Daniel Rock

Personal information
- Full name: Daniel John Rock
- Born: 26 October 1981 (age 44) Ipswich, Suffolk, England
- Batting: Left-handed
- Role: Wicket-keeper

Domestic team information
- 1998–2000: Suffolk

Career statistics
| Competition | List A |
| Matches | 1 |
| Runs scored | 7 |
| Batting average | 7.00 |
| 100s/50s | –/– |
| Top score | 7 |
| Balls bowled | – |
| Wickets | – |
| Bowling average | – |
| 5 wickets in innings | – |
| 10 wickets in match | – |
| Best bowling | – |
| Catches/stumpings | –/– |
- Source: Cricinfo, 5 July 2011

= Daniel Rock (cricketer) =

English cricketer

Daniel John Rock (born 26 October 1981) is a former English cricketer. Rock is a left-handed batsman who fields as a wicket-keeper. He was born in Ipswich, Suffolk.

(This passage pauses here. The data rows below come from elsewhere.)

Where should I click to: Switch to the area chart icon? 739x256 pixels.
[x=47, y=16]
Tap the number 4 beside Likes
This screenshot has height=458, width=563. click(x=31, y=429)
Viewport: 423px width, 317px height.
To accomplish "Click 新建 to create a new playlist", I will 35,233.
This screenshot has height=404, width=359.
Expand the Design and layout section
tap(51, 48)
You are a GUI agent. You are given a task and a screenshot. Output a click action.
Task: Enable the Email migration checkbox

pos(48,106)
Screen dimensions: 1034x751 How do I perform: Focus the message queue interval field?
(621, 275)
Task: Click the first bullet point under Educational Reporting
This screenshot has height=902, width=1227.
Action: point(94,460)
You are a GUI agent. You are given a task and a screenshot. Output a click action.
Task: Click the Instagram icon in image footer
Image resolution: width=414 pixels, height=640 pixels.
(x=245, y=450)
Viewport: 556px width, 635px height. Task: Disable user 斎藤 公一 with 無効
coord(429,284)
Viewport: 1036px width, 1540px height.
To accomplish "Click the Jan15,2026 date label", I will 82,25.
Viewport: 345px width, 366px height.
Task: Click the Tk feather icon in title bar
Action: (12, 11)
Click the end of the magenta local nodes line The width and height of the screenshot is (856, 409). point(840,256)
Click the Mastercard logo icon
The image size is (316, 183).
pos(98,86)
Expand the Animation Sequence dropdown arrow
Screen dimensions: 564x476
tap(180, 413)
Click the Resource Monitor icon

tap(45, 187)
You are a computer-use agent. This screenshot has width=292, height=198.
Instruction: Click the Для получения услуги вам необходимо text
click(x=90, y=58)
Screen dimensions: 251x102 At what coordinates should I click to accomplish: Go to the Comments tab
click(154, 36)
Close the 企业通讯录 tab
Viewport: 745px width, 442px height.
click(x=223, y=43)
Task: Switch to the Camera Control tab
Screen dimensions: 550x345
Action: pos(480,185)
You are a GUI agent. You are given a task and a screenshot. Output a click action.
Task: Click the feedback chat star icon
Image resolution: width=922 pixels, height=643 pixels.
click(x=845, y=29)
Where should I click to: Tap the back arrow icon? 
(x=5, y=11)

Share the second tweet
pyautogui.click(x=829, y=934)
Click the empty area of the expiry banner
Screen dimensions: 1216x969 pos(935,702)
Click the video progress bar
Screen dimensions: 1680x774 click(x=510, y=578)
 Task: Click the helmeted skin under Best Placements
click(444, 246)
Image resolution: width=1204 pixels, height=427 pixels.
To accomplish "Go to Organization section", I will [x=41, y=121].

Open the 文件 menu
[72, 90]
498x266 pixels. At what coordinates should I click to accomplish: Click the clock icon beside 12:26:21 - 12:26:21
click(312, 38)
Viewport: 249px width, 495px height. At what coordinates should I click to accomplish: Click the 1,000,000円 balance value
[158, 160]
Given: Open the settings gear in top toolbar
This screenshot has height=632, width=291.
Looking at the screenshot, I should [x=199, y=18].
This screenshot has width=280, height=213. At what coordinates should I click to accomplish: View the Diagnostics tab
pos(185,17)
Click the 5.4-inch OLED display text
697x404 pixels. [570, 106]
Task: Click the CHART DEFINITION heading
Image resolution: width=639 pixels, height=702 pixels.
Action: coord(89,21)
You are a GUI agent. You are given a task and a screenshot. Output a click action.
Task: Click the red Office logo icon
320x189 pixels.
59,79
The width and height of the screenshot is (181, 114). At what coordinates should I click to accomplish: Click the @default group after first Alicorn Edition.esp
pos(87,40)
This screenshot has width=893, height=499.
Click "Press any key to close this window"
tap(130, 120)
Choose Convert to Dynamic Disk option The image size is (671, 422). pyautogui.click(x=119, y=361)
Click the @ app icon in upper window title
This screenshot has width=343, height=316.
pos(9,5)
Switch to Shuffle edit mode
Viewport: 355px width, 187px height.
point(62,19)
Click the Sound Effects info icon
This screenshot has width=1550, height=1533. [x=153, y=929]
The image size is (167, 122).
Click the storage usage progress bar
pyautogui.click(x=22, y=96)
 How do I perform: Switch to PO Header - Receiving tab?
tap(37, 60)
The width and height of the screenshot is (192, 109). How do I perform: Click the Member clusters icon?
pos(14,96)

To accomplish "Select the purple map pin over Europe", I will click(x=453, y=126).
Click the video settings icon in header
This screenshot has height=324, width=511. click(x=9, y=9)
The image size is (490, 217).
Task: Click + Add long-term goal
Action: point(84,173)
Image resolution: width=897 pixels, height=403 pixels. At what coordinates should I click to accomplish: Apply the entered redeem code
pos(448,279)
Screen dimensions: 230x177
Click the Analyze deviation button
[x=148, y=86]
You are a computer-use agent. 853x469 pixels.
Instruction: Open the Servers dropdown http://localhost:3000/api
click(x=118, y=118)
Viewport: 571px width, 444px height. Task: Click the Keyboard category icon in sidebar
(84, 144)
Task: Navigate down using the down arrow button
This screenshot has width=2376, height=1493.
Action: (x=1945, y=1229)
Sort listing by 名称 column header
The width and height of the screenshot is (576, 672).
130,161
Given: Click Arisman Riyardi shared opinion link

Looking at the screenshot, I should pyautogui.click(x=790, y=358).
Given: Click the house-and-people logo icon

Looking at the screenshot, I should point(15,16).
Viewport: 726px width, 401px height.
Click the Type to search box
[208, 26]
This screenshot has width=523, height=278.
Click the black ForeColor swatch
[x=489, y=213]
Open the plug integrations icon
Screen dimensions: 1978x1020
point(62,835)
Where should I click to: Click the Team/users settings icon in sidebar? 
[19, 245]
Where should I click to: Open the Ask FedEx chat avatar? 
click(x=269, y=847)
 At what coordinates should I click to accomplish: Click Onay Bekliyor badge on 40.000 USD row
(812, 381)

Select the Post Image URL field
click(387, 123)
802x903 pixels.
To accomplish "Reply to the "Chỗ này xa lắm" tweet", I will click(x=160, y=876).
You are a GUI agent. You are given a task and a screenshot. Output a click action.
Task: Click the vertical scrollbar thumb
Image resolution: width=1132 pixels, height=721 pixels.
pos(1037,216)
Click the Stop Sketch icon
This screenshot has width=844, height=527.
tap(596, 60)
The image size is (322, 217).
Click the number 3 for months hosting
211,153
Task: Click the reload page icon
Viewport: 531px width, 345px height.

Rock made his debut for Suffolk in the 1998 MCCA Knockout Trophy against the Essex Cricket Board. Rock made 4 further MCCA Knockout Trophy appearances, with his last appearance coming in 2000 against Hertfordshire. He made no appearances in the Minor Counties Championship for Suffolk, but did make a single List A appearance against the Lancashire Cricket Board in the 2000 NatWest Trophy. In this match, he scored 7 runs before being run out.

He has previously played Second XI cricket for the Leicestershire, Northamptonshire and Derbyshire Second XI's.